WHAT IS EXPECTED:
Return every line of the data that contains the string "agent".
*** Begin section ***
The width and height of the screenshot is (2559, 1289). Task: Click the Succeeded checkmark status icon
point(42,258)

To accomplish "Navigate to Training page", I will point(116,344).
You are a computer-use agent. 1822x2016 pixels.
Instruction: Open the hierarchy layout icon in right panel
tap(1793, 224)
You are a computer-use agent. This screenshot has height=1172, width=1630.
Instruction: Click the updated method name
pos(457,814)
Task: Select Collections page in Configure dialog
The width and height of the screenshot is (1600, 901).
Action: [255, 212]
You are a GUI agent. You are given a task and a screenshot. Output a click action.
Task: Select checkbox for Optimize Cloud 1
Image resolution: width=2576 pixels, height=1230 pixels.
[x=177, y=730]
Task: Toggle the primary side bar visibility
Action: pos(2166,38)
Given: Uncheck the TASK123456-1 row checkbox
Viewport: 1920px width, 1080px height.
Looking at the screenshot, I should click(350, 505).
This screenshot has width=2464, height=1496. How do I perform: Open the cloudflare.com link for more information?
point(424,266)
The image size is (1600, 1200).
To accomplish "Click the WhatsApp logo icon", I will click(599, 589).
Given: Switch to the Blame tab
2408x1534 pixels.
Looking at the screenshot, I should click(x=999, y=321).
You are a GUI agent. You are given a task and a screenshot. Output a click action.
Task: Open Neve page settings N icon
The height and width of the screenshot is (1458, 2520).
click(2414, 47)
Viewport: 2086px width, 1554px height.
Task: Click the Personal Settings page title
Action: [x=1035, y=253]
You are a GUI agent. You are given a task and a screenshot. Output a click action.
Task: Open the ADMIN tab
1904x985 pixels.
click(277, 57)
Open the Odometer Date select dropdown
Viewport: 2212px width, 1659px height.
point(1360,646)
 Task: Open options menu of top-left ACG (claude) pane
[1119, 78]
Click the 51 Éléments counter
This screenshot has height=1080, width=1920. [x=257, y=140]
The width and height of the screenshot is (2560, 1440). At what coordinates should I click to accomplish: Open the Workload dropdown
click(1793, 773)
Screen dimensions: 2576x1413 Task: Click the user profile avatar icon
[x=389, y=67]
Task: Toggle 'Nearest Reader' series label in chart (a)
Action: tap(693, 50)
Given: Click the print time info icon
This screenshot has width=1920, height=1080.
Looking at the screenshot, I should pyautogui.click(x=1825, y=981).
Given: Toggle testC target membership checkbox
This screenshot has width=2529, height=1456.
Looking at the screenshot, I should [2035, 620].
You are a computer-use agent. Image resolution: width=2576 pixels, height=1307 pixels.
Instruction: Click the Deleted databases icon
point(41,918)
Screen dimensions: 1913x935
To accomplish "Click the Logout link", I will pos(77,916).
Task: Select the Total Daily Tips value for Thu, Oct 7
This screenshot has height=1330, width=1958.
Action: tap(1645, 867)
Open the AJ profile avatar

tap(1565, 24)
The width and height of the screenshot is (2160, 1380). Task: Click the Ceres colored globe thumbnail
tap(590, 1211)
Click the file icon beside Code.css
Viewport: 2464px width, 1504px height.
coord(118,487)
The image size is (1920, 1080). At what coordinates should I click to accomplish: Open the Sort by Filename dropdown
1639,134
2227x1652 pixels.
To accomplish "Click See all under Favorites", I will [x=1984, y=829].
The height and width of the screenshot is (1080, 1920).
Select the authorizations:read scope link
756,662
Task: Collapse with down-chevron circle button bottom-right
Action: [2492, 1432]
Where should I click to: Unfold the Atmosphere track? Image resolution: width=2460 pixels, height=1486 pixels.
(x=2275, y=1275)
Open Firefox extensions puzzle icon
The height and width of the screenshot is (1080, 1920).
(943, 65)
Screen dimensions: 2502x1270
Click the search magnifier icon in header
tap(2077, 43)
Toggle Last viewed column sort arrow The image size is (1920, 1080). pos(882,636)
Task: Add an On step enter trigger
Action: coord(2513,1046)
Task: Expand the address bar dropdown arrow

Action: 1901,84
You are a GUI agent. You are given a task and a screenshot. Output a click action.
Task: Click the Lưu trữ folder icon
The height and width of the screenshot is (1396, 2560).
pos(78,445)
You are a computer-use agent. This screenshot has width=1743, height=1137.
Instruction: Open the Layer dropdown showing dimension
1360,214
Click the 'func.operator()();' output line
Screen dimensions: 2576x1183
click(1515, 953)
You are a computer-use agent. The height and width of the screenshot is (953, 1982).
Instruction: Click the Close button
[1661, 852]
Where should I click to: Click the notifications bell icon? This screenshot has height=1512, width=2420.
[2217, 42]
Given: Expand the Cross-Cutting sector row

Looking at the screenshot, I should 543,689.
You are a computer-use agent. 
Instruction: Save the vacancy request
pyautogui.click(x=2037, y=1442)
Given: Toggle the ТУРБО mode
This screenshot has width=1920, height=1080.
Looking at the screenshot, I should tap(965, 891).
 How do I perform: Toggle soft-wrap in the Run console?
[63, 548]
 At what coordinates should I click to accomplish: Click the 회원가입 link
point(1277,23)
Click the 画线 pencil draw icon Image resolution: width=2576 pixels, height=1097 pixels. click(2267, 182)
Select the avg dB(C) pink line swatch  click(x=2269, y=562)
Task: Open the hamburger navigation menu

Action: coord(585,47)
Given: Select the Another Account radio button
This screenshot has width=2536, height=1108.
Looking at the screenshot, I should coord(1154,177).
*** End section ***
RESULT OF THIS EXERCISE:
You are a computer-use agent. 1822x2016 pixels.
You are a computer-use agent. This screenshot has height=1172, width=1630.
You are a GUI agent. You are given a task and a screenshot. Output a click action.
You are a GUI agent. You are given a task and a screenshot. Output a click action.
You are a GUI agent. You are given a task and a screenshot. Output a click action.
You are a computer-use agent. Image resolution: width=2576 pixels, height=1307 pixels.
You are a GUI agent. You are given a task and a screenshot. Output a click action.
You are a computer-use agent. This screenshot has width=1743, height=1137.
You are a computer-use agent. The height and width of the screenshot is (953, 1982).
You are a computer-use agent. 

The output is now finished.